Another change mandates that patients and their doctors, rather than insurers, can now decide how long women may stay in the hospital after a mastectomy. And if a health-insurance pays for mastectomies, it must also pay for reconstructive breast surgery (for surgery performed after Jan. 1, 1998). Finally, health-insurance companies and employers can no longer deny coverage to individuals based on their genetic information.
For more information, call the American Cancer Society at (800) 227-2345.
If wishes were horses …
Anna Dalton remembers the first time she saw a cerebral-palsy-stricken child leave a wheelchair and ride on a strong horse: “To watch a physically challenged child see the world from the back of a horse is worth its weight in gold,” she said in a recent interview.

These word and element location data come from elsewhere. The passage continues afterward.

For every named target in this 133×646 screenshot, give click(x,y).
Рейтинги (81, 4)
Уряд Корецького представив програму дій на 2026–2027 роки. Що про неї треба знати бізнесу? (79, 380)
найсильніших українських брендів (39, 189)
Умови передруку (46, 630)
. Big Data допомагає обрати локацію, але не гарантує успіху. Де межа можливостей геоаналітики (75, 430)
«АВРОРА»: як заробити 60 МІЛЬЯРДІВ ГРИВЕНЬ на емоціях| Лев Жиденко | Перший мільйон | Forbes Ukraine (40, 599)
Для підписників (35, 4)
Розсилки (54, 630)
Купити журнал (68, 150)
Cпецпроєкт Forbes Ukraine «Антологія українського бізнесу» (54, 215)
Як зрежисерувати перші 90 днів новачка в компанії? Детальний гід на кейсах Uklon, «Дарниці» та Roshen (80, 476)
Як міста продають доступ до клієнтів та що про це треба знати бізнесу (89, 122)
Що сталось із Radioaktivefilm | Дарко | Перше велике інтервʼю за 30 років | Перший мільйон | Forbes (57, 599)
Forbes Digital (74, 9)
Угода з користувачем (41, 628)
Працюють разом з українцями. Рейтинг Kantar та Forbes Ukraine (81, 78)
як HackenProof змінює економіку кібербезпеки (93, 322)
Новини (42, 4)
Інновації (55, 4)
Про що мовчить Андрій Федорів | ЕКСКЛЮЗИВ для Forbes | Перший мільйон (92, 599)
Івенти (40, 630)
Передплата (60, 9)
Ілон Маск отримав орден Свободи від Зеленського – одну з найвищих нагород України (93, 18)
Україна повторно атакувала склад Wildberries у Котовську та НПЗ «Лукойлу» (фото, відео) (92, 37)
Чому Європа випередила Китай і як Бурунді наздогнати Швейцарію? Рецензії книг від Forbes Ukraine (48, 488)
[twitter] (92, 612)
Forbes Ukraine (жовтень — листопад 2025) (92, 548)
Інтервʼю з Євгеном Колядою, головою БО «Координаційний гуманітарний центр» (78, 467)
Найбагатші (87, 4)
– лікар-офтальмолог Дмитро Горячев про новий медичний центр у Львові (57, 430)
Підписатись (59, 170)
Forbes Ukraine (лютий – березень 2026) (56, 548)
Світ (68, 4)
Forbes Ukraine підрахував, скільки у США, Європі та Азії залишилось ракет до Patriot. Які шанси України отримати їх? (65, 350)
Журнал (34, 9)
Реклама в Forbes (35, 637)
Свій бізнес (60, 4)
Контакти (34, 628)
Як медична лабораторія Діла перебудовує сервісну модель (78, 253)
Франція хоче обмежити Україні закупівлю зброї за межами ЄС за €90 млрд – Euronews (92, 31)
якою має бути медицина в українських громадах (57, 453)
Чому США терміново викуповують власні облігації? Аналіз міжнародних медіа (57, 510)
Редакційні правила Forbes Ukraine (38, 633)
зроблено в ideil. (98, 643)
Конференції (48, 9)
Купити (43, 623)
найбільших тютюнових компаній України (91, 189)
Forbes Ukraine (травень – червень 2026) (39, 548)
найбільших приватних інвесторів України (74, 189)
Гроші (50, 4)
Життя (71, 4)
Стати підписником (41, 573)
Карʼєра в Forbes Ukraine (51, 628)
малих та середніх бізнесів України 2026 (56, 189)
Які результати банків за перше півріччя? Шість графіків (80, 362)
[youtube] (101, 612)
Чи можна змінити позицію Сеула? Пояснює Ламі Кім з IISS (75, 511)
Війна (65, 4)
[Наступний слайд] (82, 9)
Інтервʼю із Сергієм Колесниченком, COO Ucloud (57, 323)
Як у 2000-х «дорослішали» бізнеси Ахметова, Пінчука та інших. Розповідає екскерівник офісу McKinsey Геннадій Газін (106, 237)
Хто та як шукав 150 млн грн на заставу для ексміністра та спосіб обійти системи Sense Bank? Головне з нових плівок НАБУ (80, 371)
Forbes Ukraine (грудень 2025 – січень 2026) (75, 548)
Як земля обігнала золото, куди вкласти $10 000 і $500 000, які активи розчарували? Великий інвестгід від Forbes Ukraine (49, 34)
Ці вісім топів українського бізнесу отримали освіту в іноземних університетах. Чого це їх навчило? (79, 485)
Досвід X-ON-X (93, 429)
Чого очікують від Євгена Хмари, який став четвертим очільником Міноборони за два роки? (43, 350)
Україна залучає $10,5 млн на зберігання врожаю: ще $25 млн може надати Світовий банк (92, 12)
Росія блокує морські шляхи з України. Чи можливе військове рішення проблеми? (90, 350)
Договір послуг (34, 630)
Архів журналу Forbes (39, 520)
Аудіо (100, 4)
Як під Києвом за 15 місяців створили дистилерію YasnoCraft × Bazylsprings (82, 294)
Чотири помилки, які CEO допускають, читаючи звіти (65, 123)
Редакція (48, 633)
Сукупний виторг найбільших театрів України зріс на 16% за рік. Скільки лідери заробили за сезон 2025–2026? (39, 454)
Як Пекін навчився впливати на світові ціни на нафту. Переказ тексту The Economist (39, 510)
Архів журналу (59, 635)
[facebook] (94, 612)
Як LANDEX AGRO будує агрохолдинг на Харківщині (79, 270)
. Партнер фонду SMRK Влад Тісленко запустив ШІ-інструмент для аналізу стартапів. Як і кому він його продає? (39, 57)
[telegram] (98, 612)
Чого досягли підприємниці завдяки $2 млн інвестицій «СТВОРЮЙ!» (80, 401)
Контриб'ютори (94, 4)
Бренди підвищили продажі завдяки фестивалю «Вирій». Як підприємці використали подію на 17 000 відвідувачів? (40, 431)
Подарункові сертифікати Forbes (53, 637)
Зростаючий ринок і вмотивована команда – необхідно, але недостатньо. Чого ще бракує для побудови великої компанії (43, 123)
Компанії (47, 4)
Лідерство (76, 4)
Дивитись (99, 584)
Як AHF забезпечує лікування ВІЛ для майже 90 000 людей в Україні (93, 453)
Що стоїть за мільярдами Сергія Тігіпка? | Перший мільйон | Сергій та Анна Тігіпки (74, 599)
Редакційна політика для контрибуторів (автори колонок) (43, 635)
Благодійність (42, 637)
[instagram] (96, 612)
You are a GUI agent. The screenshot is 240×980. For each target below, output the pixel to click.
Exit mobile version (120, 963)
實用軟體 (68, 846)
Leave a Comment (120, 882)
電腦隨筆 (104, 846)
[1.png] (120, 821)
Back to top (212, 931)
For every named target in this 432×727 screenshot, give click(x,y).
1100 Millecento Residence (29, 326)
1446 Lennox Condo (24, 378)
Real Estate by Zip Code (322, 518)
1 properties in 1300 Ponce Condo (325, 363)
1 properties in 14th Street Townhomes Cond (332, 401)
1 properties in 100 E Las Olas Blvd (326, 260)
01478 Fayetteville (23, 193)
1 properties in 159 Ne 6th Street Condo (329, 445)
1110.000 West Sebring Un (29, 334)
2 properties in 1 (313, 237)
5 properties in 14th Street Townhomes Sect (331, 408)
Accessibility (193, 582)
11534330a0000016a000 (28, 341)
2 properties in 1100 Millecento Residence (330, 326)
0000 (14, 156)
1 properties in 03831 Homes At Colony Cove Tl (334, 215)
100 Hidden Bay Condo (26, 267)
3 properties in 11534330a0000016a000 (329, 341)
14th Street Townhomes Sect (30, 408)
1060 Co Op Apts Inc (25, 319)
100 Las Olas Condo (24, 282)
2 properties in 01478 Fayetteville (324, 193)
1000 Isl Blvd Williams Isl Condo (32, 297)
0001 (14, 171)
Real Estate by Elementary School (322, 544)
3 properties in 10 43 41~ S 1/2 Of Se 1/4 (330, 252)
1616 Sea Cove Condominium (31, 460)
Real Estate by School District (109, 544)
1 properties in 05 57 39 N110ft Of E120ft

That was before she moved to the Tryon area and joined the Foothills Equestrian Nature Center. Seeing that FENCE didn’t have a similar program, she began thinking about launching one. “[I’ve] enjoyed FENCE’s riding trails ever since moving here,” she explained, “and it occurred to me that the facilities already in place at FENCE would make a great resource for this sort of program.”
Therapeutic riding can be of great benefit to children and adults afflicted with physical disorders such as cerebral palsy or multiple sclerosis. Up to four volunteer walkers surround the horse as it is gently led around the ring. Riding boosts participants’ self-esteem and gently stimulates the muscles and nerves, as well as providing a sense of caring and responsibility for the animal.
“I think this is one way we horse people can use our skills to serve the community,” says Dalton. “Once you see these kids’ faces light up, you never forget it.”